Começou no Teatro dos Alunos Universitários de Lisboa e na Casa da Comédia. Como é que esta passagem inicial por estes grupos foram determinantes para o seu percurso enquanto actriz? De que forma a motivaram a iniciar esse caminho pelo teatro?

Quando na Faculdade de Letras comecei a fazer Teatro já a minha paixão por ele era muito clara. No Liceu de Oeiras já tinha tentado encenar uma obra de Garrett com alguns colegas, o que não veio a acontecer porque o Reitor queria que o fizesse com a Mocidade Portuguesa e eu recusei. Por essa altura eu não sabia muito bem o que fazer com o meu futuro profissional. Os meus Pais não autorizavam que eu entrasse para o Conservatório, apesar de a minha mãe ter lá feito o curso de piano e canto. É que nesses anos 60, bastava a chamada Instrução Primária para se poder fazer o curso de Teatro, e os meus Pais exigiam que eu fizesse um Curso Superior e fosse Doutora! Resolvi fazer testes no Instituto de Orientação Profissional. Parece que o resultado foi bastante “desorientador” e fui obrigada a ter uma entrevista com o Psicólogo. Apareceu-me um homem alto, com grandes óculos, uma boca com muitos dentes e grandes gargalhadas sonoras. Reconheci-o imediatamente, era o Bernardo Santareno! Ficámos amigos até ao fim dos seus dias e, claro, incentivou-me desde o primeiro momento a não desistir da minha paixão. Creio que foi ele que me levou mais tarde ao Fernando Amado, Director da Casa da Comédia, e a paixão cresceu e nunca morreu até agora, já lá vão 53 anos!

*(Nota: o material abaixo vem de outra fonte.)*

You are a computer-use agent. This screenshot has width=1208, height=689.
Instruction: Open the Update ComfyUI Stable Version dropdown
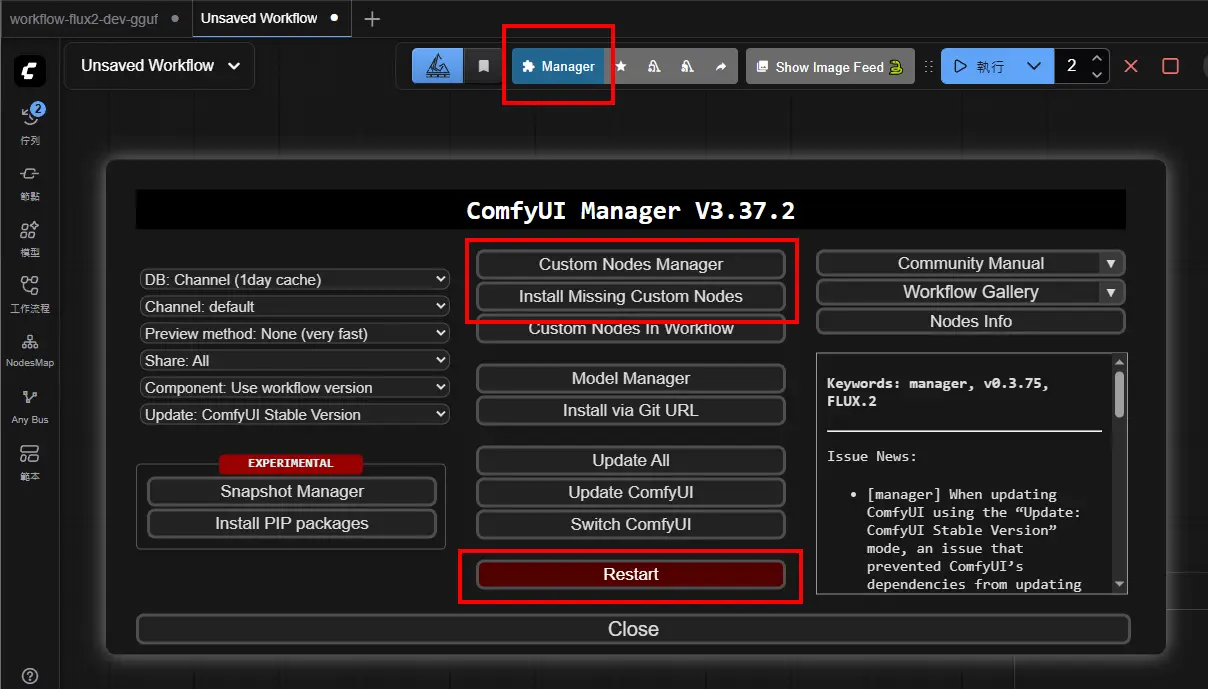(294, 415)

Obteve uma bolsa¹ em 79 onde estudou na Escola Superior de Encenação de Varsóvia e depois estagiou nos Teatros Laboratório de Grotowski, Contemporâneo de Wroclaw e no Stary de Cracóvia. Como é que foi a experiência? De que forma é que foi um importante incentivo para o seu percurso?

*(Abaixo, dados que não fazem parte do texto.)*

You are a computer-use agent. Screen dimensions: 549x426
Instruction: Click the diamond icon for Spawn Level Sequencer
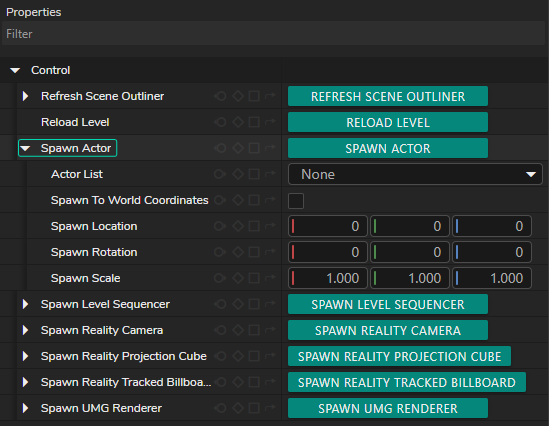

Foi também o Bernardo quem me incentivou a fazer um estágio de Teatro na Polónia dos finais dos anos 70. Três grandes inovadores pontificavam então no Teatro Polaco – Szajna, Grotowski e Kantor. Szajna trouxe a Lisboa a sua obra “Replika”, fruto da sua vivência como sobrevivente dos Campos de Concentração de Auschwitz e Buchenwald. Conheci-o nessa altura e ele convidou-me a ir até Varsóvia, não só para assistir ao seu trabalho com a sua Companhia, mas para fazer aulas de Encenação na Escola Superior de Teatro, da qual era um dos Directores. Uma vez conseguida a bolsa, resolvemos que seria enriquecedor partilhar de outras experiências, como as do Grotowski ou do Kantor ou de outros Teatros de grande qualidade artística mas mais convencionais. O sonho quase morreu quando regressei a Portugal, esperava-me o desemprego. Tinha três filhas adolescentes, uma casa para pagar, precisávamos sobreviver. Servi às mesas no restaurante de um amigo, dei aulas de teatro em várias Escolas, montei alguns espectáculos com dinheiros que ia conseguindo aqui e ali junto de algumas empresas mais generosas. Comecei a ser convidada para Encenar, raramente para trabalhar como actriz.

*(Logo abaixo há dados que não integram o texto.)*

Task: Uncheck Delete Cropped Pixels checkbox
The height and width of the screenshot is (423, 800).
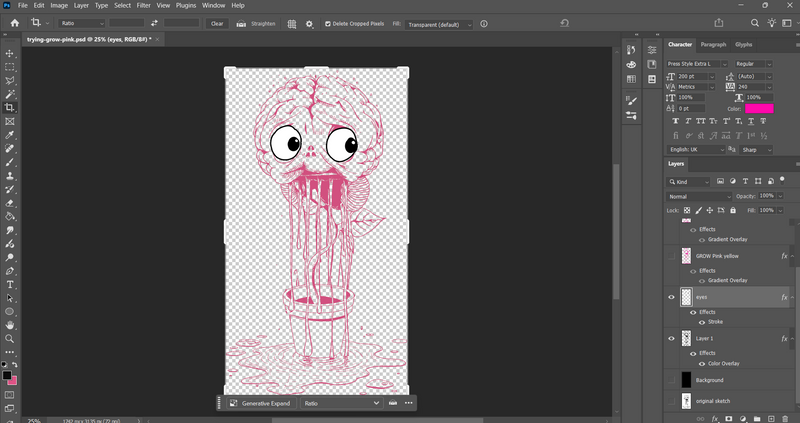Action: click(x=328, y=24)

Criou o grupo de Teatro Escola de Mulheres, com Isabel Medina, com o intuito de quebrar o papel de sub-alternidade que a mulher tinha e tem no Teatro Português. Desde que criaram este grupo em 1995, que barreiras conseguiram ultrapassar, que mensagens têm conseguido passar?

Em 1993 e depois de algumas conversas com várias actrizes, entre as quais a Isabel Medina, a Cucha Carvalheiro e a Cristina Carvalhal (que tinha sido minha aluna) resolvemos fazer um estudo sobre a participação das Mulheres no Teatro Português. Chegámos a resultados impressionantes – raros textos de autoria feminina eram levados à cena, raríssimas as Encenações feitas por mulheres, raríssimas as mulheres com cargos técnico/artísticos (iluminação, cenografia, construção de cenários, etc), duas ou três mulheres em cargos de Direcção de Companhias apoiadas pelo Estado num panorama de mais de uma centena. A maioria das Mulheres de Teatro em Portugal esperava ser escolhida, nunca tinha a possibilidade de escolher quer o projecto, quer os seus colaboradores. Resolvemos então formarmos a Companhia “Escola de Mulheres” e juntaram-se a nós: uma Produtora - a Conceição Cabrita, uma Coreógrafa – a Marta Lapa e uma Secretária – a Aida Soutullo. Em 1995, depois de nos ser recusado apoio por parte da Secretaria de Estado da Cultura, tivemos a grata surpresa de sermos convidadas, pela então Directora dos Serviços ACARTE da Fundação Calouste Gulbenkian, a Professora Yvette Centeno, a apresentar “As Bacantes” nos Encontros ACARTE de saudosa memória! Desde então temos tido uma produção contínua de espectáculos e assistimos ao aparecimento de jovens Encenadoras, Autoras, Directoras de Companhia, Cenógrafas, Iluminadoras, Directoras Técnicas etc. Todas elas com a qualidade profissional e artística que se exige tanto a homens como a mulheres.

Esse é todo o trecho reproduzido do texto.